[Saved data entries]
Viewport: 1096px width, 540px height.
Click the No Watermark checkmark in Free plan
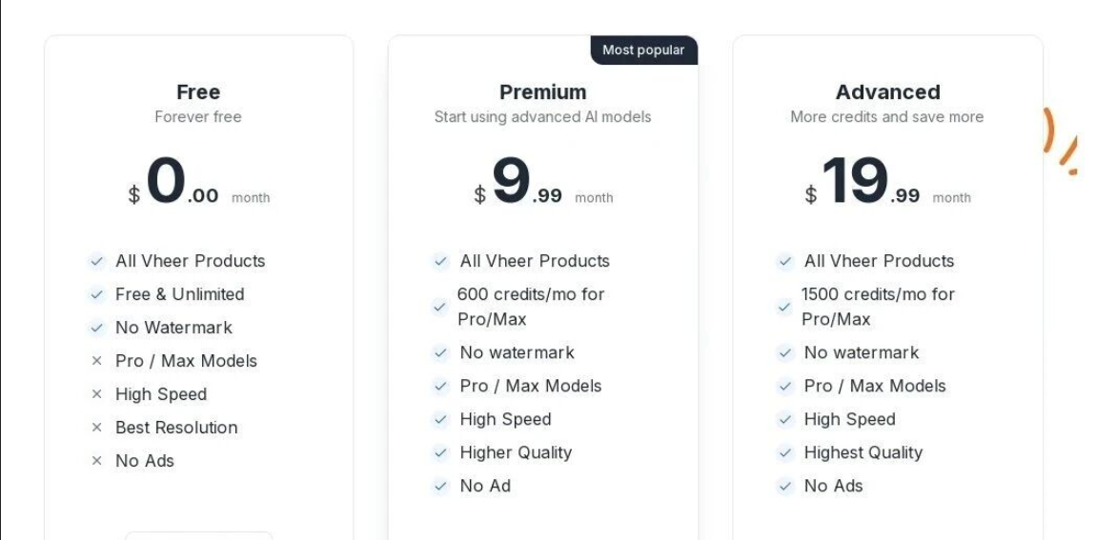point(96,328)
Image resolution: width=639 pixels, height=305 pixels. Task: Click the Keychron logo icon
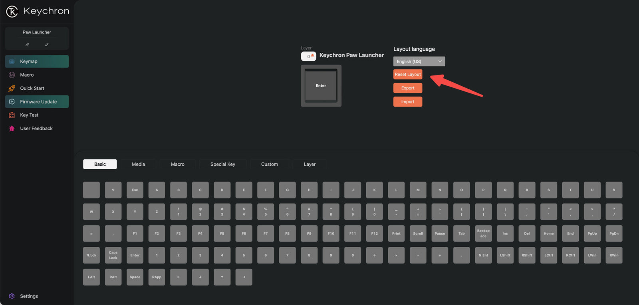[x=12, y=12]
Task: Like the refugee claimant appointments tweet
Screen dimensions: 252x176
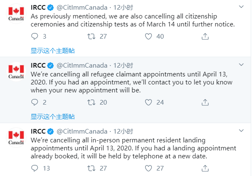Action: pyautogui.click(x=148, y=102)
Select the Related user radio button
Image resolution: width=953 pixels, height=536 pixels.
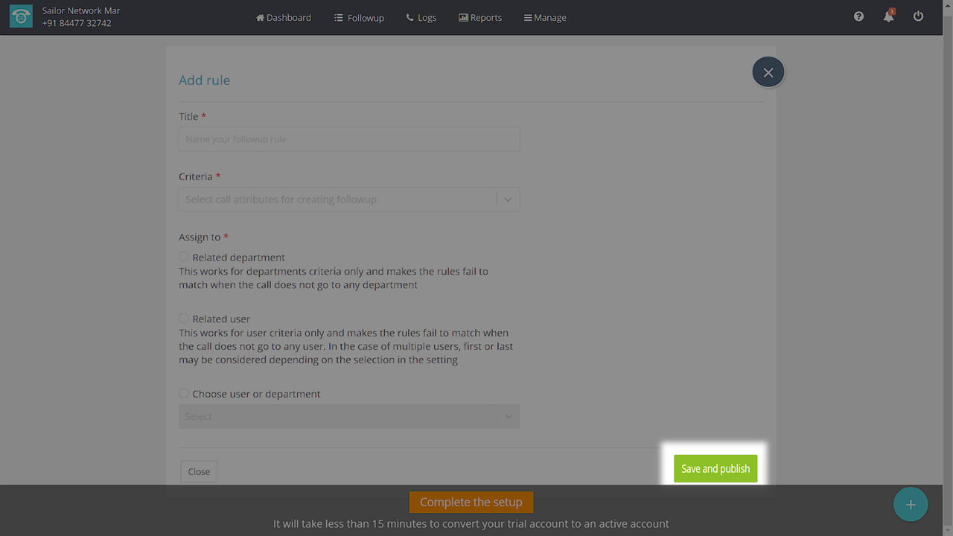coord(184,319)
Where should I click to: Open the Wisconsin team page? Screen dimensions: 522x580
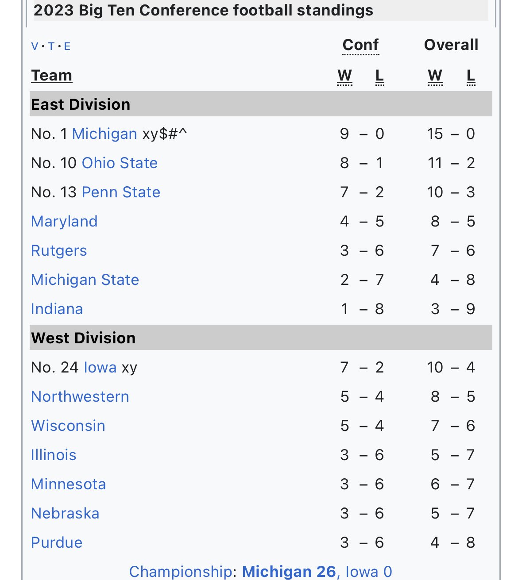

→ Exercise requirements:
All lines above must be repeated exactly, and the pictures must be omitted.

→ Output:
Viewport: 1096px width, 540px height.
Click the No Watermark checkmark in Free plan
point(96,328)
Image resolution: width=639 pixels, height=305 pixels. Task: Click the Keychron logo icon
[x=12, y=12]
Task: Like the refugee claimant appointments tweet
Screen dimensions: 252x176
Action: pyautogui.click(x=148, y=102)
Select the Related user radio button
Image resolution: width=953 pixels, height=536 pixels.
coord(184,319)
Where should I click to: Open the Wisconsin team page? Screen dimensions: 522x580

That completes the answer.